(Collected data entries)
▼
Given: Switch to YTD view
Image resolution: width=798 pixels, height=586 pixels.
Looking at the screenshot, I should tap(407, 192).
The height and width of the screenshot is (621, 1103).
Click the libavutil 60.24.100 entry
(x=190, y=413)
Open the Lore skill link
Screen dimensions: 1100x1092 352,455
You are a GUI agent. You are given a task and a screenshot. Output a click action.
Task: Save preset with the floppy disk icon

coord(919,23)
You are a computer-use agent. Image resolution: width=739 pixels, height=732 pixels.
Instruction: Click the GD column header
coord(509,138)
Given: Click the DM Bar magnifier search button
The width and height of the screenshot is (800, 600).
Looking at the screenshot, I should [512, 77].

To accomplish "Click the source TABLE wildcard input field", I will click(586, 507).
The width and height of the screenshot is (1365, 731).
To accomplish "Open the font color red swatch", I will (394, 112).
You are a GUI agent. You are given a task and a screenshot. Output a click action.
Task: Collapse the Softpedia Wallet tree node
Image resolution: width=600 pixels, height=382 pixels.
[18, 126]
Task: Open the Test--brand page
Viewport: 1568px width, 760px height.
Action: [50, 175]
▲
[WORK TO BE COMPLETED]: An exact copy of the entries from the line containing "You are a computer-use" through the last line is the expected answer.

[TASK SOLUTION]:
You are a computer-use agent. Image resolution: width=739 pixels, height=732 pixels.
Instruction: Click the GD column header
coord(509,138)
Given: Click the DM Bar magnifier search button
The width and height of the screenshot is (800, 600).
Looking at the screenshot, I should [512, 77].

To accomplish "Click the source TABLE wildcard input field", I will click(586, 507).
The width and height of the screenshot is (1365, 731).
To accomplish "Open the font color red swatch", I will (394, 112).
You are a GUI agent. You are given a task and a screenshot. Output a click action.
Task: Collapse the Softpedia Wallet tree node
Image resolution: width=600 pixels, height=382 pixels.
[18, 126]
Task: Open the Test--brand page
Viewport: 1568px width, 760px height.
Action: [50, 175]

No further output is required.